◆ **Exercise description**: Reproduce exactly the lines below from the one containing "Вхід адміністратора (88, 2076)" through the one containing "Запити інвесторів", including both, and nothing else.

◆ **Exercise data**:
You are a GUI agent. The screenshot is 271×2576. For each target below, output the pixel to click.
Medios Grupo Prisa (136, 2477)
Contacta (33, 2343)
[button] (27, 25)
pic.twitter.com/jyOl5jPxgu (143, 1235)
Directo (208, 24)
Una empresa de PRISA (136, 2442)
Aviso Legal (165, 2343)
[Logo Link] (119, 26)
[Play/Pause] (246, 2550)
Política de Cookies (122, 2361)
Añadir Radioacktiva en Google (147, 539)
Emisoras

---

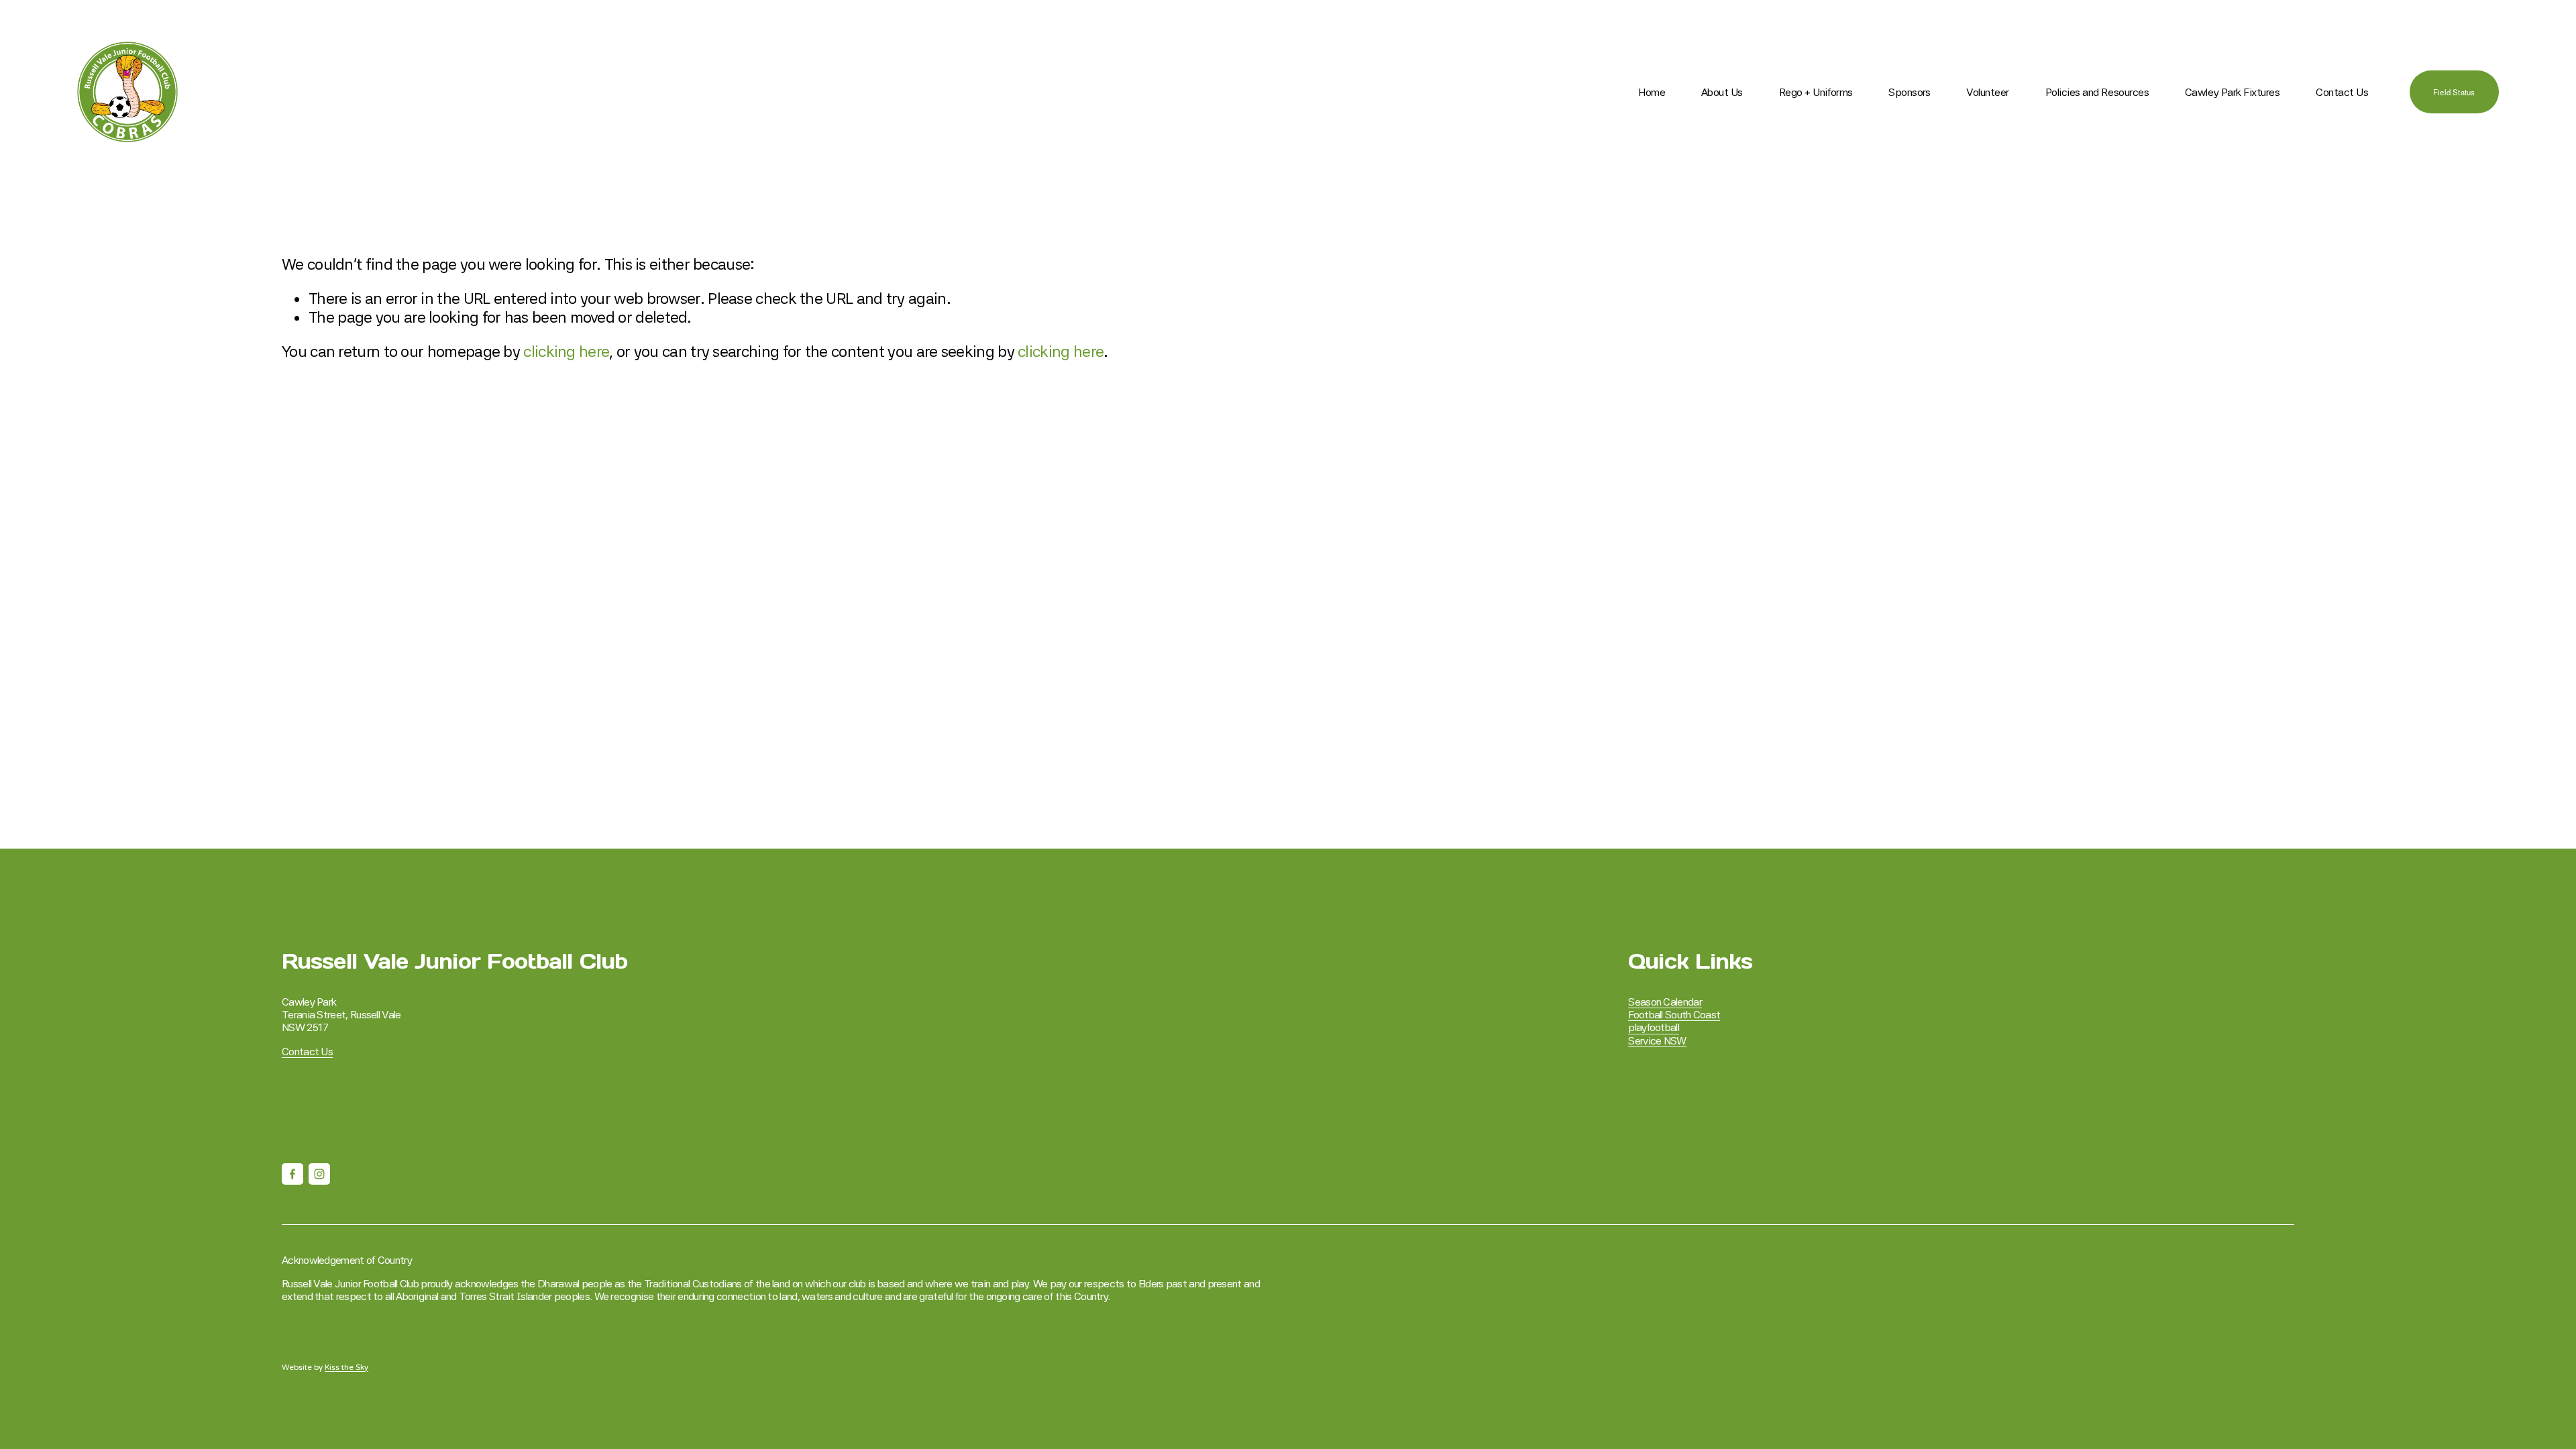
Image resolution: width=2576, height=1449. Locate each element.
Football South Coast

...

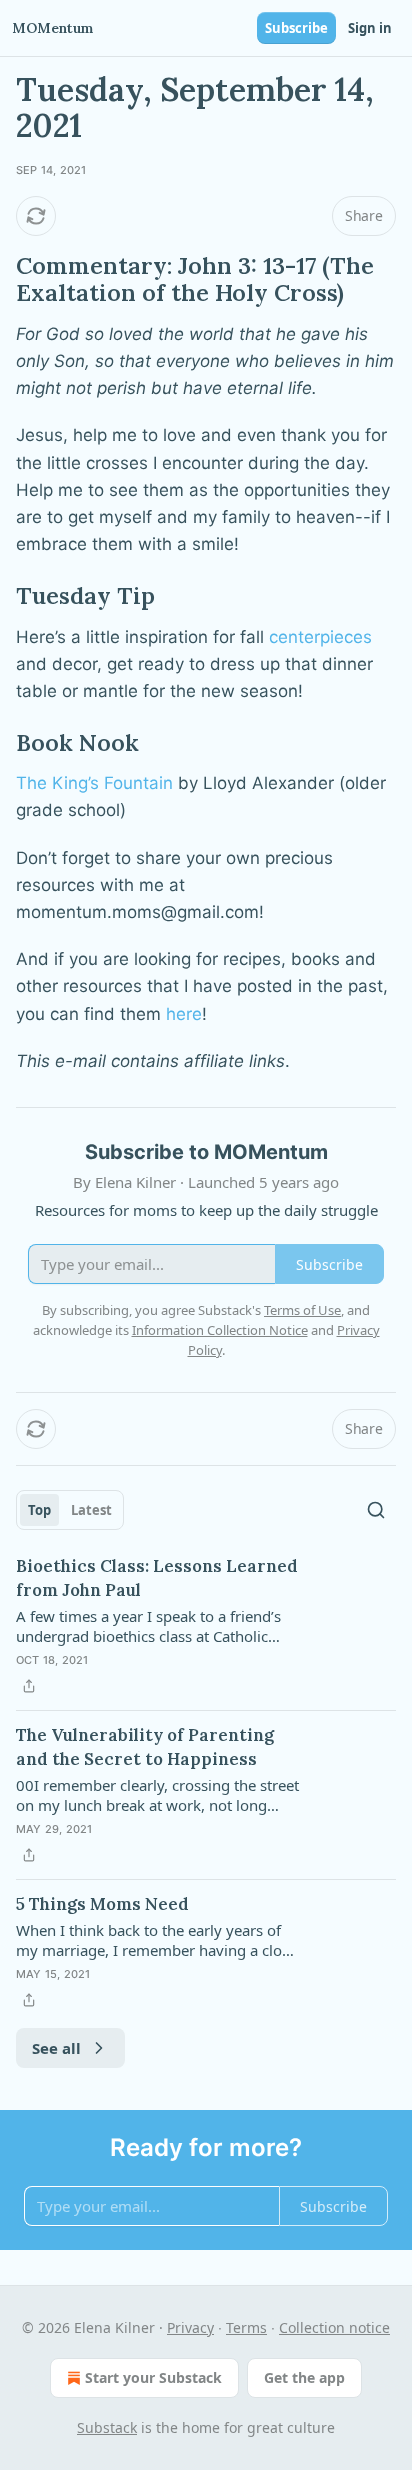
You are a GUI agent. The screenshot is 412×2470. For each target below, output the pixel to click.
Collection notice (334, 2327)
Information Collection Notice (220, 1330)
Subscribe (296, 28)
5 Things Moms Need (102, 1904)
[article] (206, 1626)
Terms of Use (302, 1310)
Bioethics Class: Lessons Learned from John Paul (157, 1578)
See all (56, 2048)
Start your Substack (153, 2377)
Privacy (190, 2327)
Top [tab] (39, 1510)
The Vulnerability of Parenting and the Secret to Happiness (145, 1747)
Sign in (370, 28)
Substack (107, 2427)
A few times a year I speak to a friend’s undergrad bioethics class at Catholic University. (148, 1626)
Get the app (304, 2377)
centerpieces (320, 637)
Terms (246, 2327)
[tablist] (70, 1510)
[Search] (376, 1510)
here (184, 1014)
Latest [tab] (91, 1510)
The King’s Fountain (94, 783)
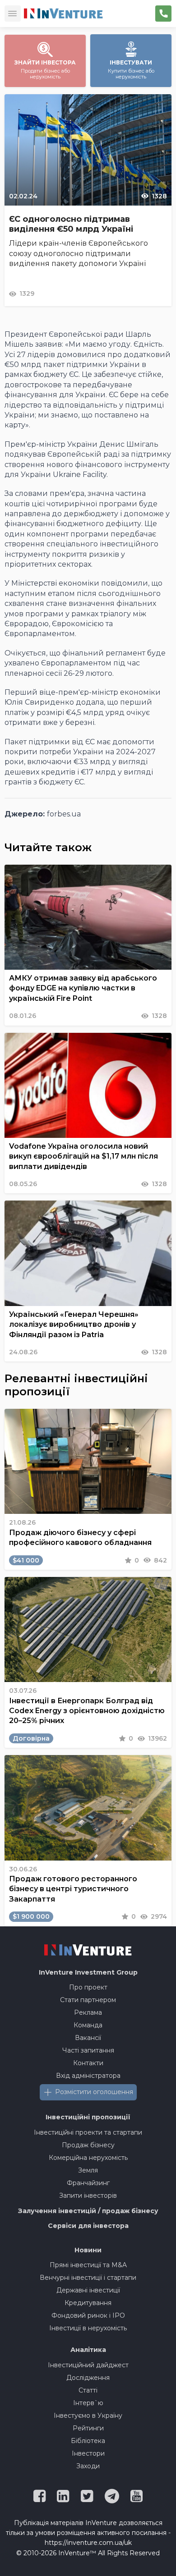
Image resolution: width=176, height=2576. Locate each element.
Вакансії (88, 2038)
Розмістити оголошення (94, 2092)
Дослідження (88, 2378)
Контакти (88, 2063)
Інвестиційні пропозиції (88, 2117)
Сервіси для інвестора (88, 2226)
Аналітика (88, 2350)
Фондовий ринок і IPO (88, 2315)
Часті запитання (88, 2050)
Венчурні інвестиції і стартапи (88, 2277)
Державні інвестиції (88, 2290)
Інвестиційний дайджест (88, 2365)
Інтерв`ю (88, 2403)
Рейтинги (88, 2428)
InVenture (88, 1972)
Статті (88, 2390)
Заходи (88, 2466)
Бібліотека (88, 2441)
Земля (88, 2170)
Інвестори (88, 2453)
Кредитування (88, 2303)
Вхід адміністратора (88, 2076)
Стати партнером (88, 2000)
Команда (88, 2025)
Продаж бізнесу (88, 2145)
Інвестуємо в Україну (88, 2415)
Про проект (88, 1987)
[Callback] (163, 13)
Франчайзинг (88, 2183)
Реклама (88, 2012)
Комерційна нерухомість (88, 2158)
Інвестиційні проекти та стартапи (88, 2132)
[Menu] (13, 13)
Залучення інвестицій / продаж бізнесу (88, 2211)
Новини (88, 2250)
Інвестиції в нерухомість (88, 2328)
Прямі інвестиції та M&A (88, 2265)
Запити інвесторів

◆ **Answer to the problem**:
Вхід адміністратора (88, 2076)
Стати партнером (88, 2000)
Команда (88, 2025)
Продаж бізнесу (88, 2145)
Інвестуємо в Україну (88, 2415)
Про проект (88, 1987)
[Callback] (163, 13)
Франчайзинг (88, 2183)
Реклама (88, 2012)
Комерційна нерухомість (88, 2158)
Інвестиційні проекти та стартапи (88, 2132)
[Menu] (13, 13)
Залучення інвестицій / продаж бізнесу (88, 2211)
Новини (88, 2250)
Інвестиції в нерухомість (88, 2328)
Прямі інвестиції та M&A (88, 2265)
Запити інвесторів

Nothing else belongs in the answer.